Llama-3.1-8B vLLM Benchmark Harness on H200

What is this repo for?

Reproducible benchmarking and tuning harness for Llama-3.1-8B on NVIDIA H200 (MIG 71GB) using vLLM. One-knob tests, isolation runs, stacked tuning, accuracy validation, MLflow logging, and summarized results.

You can view my Dissertation report here.

System Info

GPU: NVIDIA H200 NVL, MIG enabled, driver 570.133.20, CUDA 12.8
CPU: Dual Intel Xeon Platinum 8480+ (224 vCPUs total)
RAM: 256 GB
Key libraries:
- vLLM 0.17.1
- PyTorch 2.10.0+cu129
- Transformers 4.57.6
- CUDA 12.9 (nvidia-cuda-runtime-cu12 12.9.79)
- FlashInfer 0.6.4
- bitsandbytes 0.49.2
- accelerate 1.13.0
- ray 2.54.0
- triton 3.6.0
- huggingface_hub 0.36.2
- safetensors 0.7.0
- tokenizers 0.22.2

Key Results at a Glance

Full tables and per-experiment logs live in the result subfolders. Reference baseline: BF16, BS=16, stock vLLM V1 defaults (~1082-1089 tok/s depending on run date). Best certified stacked config: FP8 weights + max_model_len=2668 (1544.29 tok/s, +41.8% vs baseline). BS=1024 directional result: ~2303-3322 tok/s (+112 to +205%) -- not yet certified due to loadgen QPS issue. Best follow-up tuned-baseline result: FLASHINFER on the stacked FP8/BS1024 baseline (3261.60 tok/s, +7.88% vs that baseline).
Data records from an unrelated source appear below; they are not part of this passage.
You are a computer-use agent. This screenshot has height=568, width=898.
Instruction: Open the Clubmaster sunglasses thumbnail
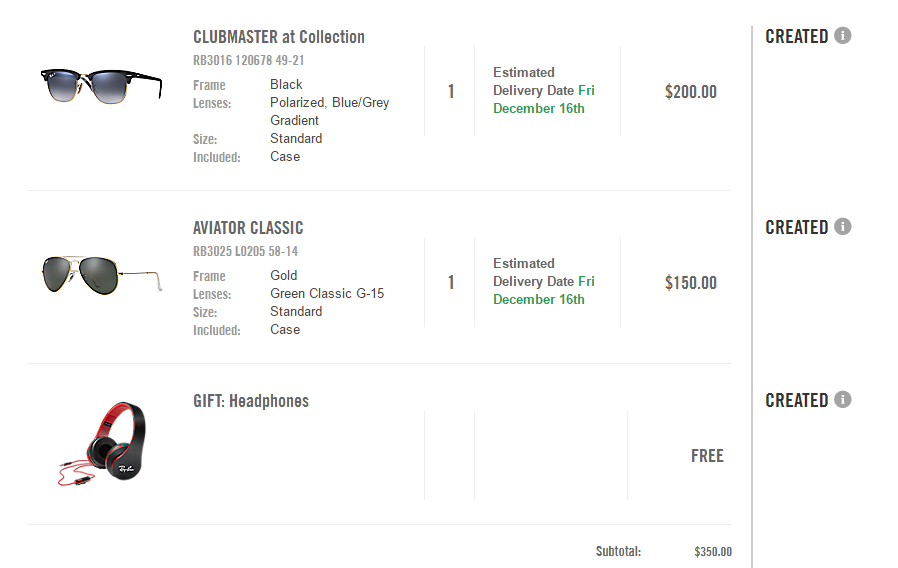(101, 82)
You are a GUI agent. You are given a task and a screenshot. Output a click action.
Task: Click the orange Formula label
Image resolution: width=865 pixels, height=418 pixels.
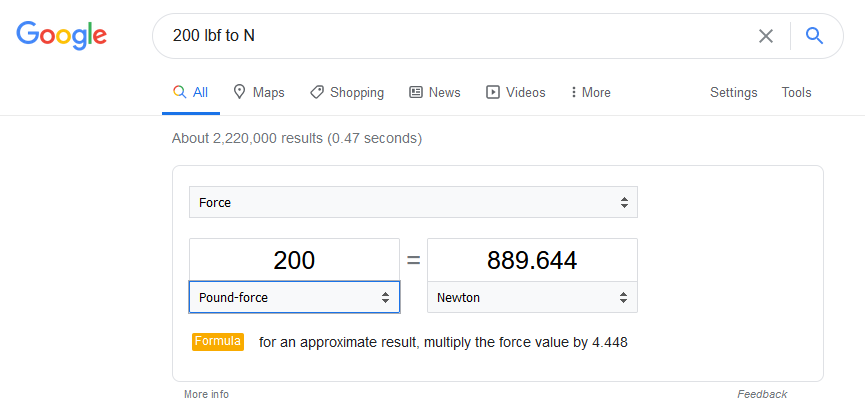[218, 341]
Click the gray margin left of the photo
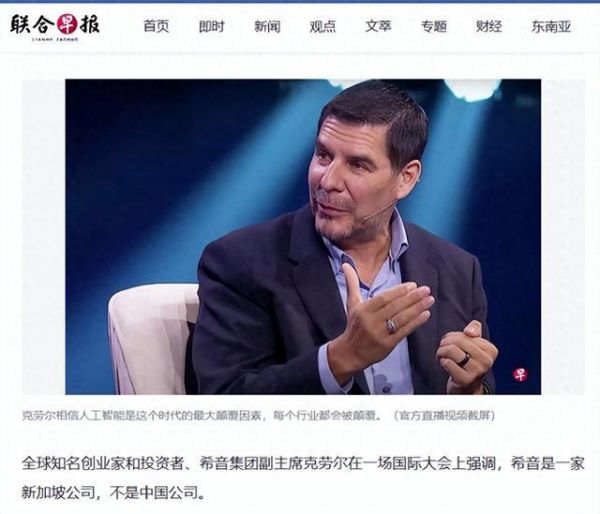The height and width of the screenshot is (514, 600). click(x=44, y=237)
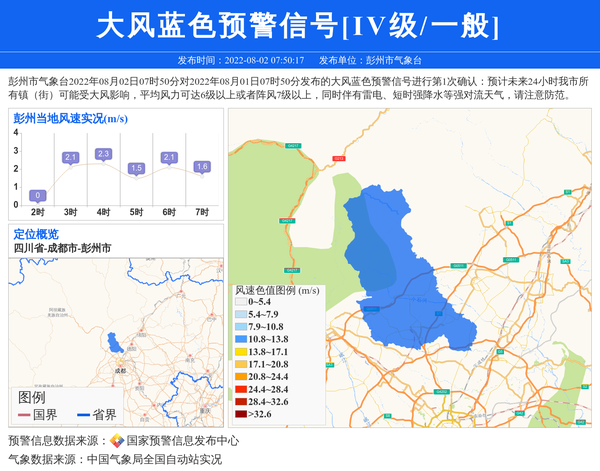Click the 0~5.4 legend swatch
The image size is (600, 471).
tap(241, 301)
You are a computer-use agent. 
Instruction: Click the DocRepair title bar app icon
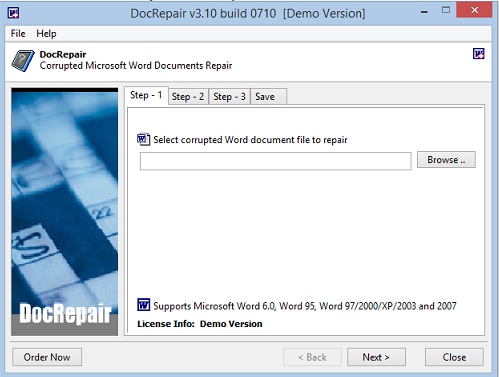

Top Throughput Wins (Isolation, from OG baseline)

Change	Tok/s	Speedup	Safe to Ship?
batch_size=1024	~2154-3322	+112 to +205%	PENDING (accuracy regression -- see below)
FP8 weight quantization	~1328-1456	+34%	PENDING (accuracy run failed -- re-run needed)
max_model_len=2668 (right-sized KV)	~1165	+7.6%	YES -- confirmed accuracy-neutral
async_scheduling=True	~1115	+3-5%	YES -- low risk, no accuracy concern
sort_by_input_length	~1115	+3%	PENDING (accuracy run failed -- re-run needed)
FLASHINFER on tuned baseline	3261.60	+7.88% vs exp_00 tuned baseline	PENDING (throughput-only so far)
prefix_caching=True	~4476	+57.6%	CONDITIONAL -- workload-dependent (see below)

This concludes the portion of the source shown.